Section titled “CAPSEM Plugin”

Make sure to include the capsem plugin in the list of plugins when instantiating the runner otherwise the CAPSEM policy manager won’t run.

session_service = InMemorySessionService()
APP_NAME = "CAPSEM_ADK_Demo"
runner = CAPSEMRunner(agent=weather_agent, app_name=APP_NAME,
    session_service=session_service,
    plugins=[capsem_plugin]  # Integrate CAPSEM plugin
)

Test run

Section titled “Test run”

Let’s run now the agent with a simple prompt and with a prompt containing an unsafe request (containing the word “block”) to demonstrate CAPSEM blocking unsafe actions.

async def run_adk(prompt: str):
    USER_ID = "3713"
    SESSION_ID = f"s{uuid4().hex}"
    print("prompt:", prompt)
    # Create the specific session where the conversation will happen
    await session_service.create_session(app_name=APP_NAME,
                                         user_id=USER_ID,
                                         session_id=SESSION_ID)
    content = types.Content(role='user', parts=[types.Part(text=prompt)])
    final_response_text = "Agent did not produce a final response." # Default


    async for event in runner.run_async(user_id=USER_ID, session_id=SESSION_ID,
                                        new_message=content):
        # Key Concept: is_final_response() marks the concluding message for the turn.
        if event.is_final_response():
            if event.content and event.content.parts:
                # Assuming text response in the first part
                final_response_text = event.content.parts[0].text
            elif event.actions and event.actions.escalate: # Handle potential errors/escalations
                final_response_text = f"Agent escalated: {event.error_message or 'No specific message.'}"
            break # Stop processing events once the final response is found


    print(final_response_text)
print("-=normal workflow=-")
query = "What's the weather like in new york?"
await run_adk(query)


# test blocking with DebugPolicy
print("\n-= Blocking workflow =-")
blocking_query = "block What's the weather like in new york?"
await run_adk(blocking_query)
-=normal workflow=-
prompt: What's the weather like in new york?

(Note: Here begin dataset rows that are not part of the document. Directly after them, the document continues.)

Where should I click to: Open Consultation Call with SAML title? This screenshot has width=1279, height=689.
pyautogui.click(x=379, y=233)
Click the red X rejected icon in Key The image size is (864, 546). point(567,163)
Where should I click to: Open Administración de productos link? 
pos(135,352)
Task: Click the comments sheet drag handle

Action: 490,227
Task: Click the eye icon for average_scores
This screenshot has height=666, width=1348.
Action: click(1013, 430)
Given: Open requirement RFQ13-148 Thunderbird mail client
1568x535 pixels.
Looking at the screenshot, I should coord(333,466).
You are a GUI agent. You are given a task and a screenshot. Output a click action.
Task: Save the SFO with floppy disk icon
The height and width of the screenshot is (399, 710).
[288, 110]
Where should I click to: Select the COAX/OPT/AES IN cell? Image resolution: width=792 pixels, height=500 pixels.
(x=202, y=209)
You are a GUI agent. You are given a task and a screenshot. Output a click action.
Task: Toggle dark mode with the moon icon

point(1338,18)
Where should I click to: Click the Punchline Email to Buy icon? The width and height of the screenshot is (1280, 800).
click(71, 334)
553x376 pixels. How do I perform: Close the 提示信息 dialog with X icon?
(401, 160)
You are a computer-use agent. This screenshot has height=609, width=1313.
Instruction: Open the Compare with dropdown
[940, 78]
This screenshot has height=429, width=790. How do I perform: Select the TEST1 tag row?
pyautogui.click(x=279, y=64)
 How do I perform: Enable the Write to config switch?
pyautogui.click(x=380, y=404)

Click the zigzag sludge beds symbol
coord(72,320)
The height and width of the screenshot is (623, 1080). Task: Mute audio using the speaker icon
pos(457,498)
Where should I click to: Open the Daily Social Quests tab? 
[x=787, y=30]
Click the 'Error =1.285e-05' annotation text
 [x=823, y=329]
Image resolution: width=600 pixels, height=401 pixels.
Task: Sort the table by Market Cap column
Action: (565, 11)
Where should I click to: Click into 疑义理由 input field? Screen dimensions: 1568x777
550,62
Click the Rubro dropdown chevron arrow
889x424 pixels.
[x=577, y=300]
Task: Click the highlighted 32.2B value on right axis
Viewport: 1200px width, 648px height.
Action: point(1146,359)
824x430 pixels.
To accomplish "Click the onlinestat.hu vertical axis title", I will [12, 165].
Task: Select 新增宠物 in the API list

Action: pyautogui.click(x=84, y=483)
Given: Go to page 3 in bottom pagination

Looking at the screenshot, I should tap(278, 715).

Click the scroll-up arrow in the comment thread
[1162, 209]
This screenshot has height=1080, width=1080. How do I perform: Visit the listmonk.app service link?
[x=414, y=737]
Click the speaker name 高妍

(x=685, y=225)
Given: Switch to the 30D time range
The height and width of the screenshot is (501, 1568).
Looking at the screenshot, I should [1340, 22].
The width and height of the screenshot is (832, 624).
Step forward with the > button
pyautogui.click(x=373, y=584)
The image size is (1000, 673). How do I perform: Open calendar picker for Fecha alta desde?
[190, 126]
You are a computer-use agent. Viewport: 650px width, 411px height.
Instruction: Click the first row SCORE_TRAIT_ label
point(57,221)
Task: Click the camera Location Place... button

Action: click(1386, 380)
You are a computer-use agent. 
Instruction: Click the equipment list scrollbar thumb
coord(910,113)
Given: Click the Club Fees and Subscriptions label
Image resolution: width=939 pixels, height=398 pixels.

[Decision][e5e3b4fad6b4][ALLOW][on_model_call] safe: 1 policies check passed.
--- Tool: get_weather called for city: New York ---
[Decision][40587cf1f2b8][ALLOW][on_tool_response] safe: 1 policies check passed.
Current weather in New York: sunny with a temperature of 25°C.


Would you like a forecast or want this converted to Fahrenheit, or more details (humidity, wind, etc.)?
[Decision][bf6809d4ac7c][ALLOW][on_model_call] safe: 1 policies check passed.
Current weather in New York: sunny with a temperature of 25°C.


Would you like a forecast or want this converted to Fahrenheit, or more details (humidity, wind, etc.)?


-= Blocking workflow =-
prompt: block What's the weather like in new york?
[Decision][738b19c5e0b1][BLOCK][on_model_call] policy_violation: Detected 'block' in prompt
Agent did not produce a final response.